This process is accomplished by running any token or set of tokens not available in the existing ground truth knowledge graph through the machine learning trained neural network explained with reference to 104 in FIG. 1, and those entities with a classifier type probability higher than a certain threshold are considered candidates for new knowledge, because this knowledge is used in the appropriate way in the given context of a paragraph. The foregoing process elements are oriented toward building automatically new relationships between entities and existing abstract concepts while limiting the rate of false positives. One consequence is that the disclosed method enables training models to discover new knowledge, as explained herein with reference to 109 in FIG. 1. New knowledge may comprise a set of entities and concepts that do not, at the time of that document being processed, exist in the Ground Truth Knowledge Graph, but that can be inferred from the current document’s paragraphs and context. At this point there may be two or more detected entities, some of which are of different type and with the same name.
===
● **Instruction**: Reproduce the passage above on discovering new knowledge for a knowledge graph word for word, in full.

● **Source excerpt**:
===
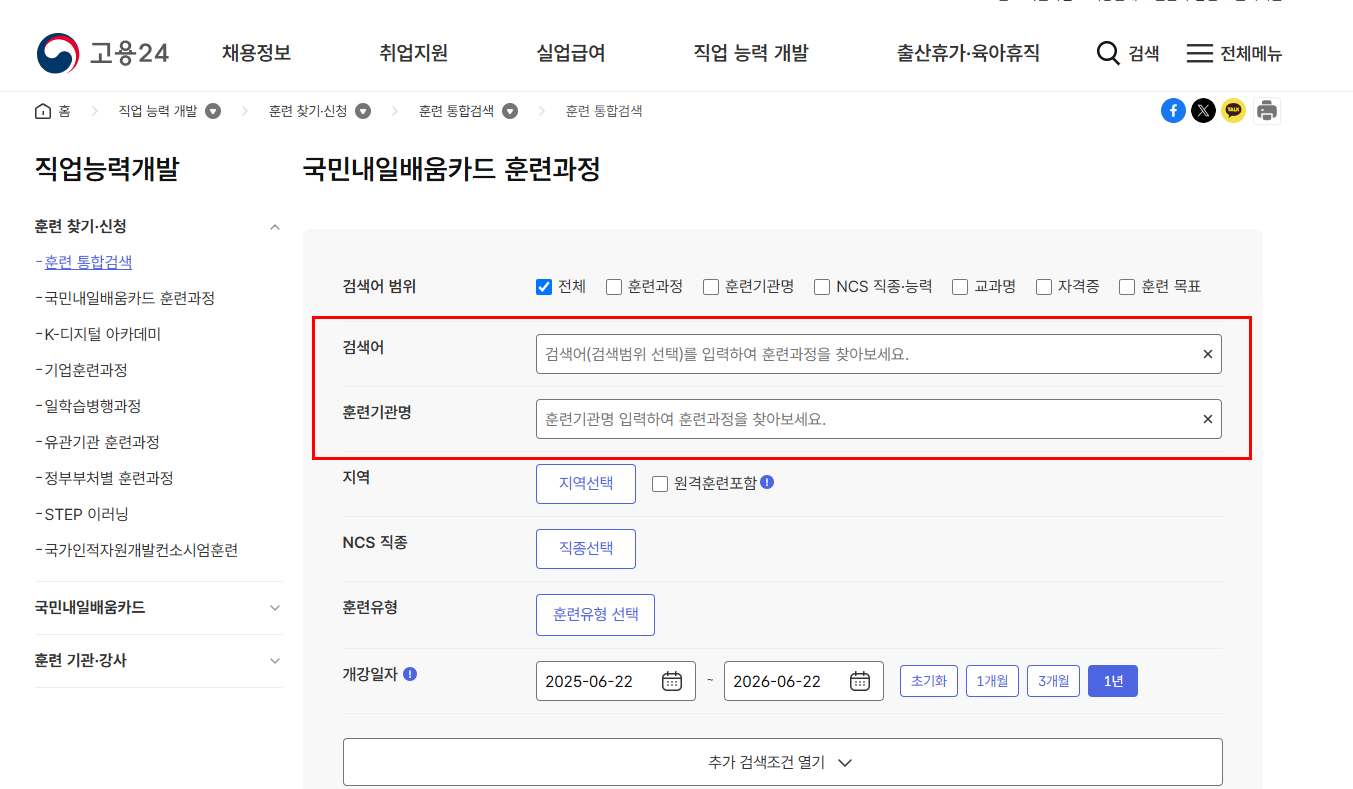Collapse the 훈련 찾기·신청 sidebar section

[x=275, y=226]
===
● **Exercise output**:
This process is accomplished by running any token or set of tokens not available in the existing ground truth knowledge graph through the machine learning trained neural network explained with reference to 104 in FIG. 1, and those entities with a classifier type probability higher than a certain threshold are considered candidates for new knowledge, because this knowledge is used in the appropriate way in the given context of a paragraph. The foregoing process elements are oriented toward building automatically new relationships between entities and existing abstract concepts while limiting the rate of false positives. One consequence is that the disclosed method enables training models to discover new knowledge, as explained herein with reference to 109 in FIG. 1. New knowledge may comprise a set of entities and concepts that do not, at the time of that document being processed, exist in the Ground Truth Knowledge Graph, but that can be inferred from the current document’s paragraphs and context. At this point there may be two or more detected entities, some of which are of different type and with the same name.